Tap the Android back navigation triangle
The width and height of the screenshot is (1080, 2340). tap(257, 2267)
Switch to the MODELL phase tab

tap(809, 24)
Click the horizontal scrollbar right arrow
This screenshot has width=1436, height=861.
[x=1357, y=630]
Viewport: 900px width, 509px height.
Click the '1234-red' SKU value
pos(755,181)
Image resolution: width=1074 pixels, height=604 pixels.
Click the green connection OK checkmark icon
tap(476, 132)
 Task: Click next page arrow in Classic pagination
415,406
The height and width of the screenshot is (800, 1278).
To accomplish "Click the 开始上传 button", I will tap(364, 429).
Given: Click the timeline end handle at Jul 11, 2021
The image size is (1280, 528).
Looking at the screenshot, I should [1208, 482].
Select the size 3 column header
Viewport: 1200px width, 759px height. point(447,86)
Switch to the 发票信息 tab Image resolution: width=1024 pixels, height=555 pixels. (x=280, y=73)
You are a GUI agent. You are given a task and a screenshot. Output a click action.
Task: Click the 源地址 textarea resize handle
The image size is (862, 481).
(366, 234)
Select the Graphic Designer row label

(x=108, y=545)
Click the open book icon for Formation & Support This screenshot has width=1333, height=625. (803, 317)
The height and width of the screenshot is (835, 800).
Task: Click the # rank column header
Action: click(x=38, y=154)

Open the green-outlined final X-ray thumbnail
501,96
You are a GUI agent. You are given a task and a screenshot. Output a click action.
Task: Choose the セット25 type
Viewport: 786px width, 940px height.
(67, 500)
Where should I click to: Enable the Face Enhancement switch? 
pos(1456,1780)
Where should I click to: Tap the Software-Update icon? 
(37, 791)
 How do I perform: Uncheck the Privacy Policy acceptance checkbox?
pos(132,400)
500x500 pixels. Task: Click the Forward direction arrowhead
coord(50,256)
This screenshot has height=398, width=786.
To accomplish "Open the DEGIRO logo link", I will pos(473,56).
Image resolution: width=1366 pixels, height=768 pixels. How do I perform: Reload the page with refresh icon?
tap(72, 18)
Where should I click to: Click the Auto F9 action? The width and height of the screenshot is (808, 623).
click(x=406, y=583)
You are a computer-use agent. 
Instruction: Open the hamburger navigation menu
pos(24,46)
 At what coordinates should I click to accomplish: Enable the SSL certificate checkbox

□ □ □ □ □

There is a line with "Task: Click next" and a line with "Task: Click the 源地址 textarea resize handle" above. Copy exactly those two lines and all lines between them, with nothing else.

 Task: Click next page arrow in Classic pagination
415,406
The height and width of the screenshot is (800, 1278).
To accomplish "Click the 开始上传 button", I will tap(364, 429).
Given: Click the timeline end handle at Jul 11, 2021
The image size is (1280, 528).
Looking at the screenshot, I should [1208, 482].
Select the size 3 column header
Viewport: 1200px width, 759px height. point(447,86)
Switch to the 发票信息 tab Image resolution: width=1024 pixels, height=555 pixels. (x=280, y=73)
You are a GUI agent. You are given a task and a screenshot. Output a click action.
Task: Click the 源地址 textarea resize handle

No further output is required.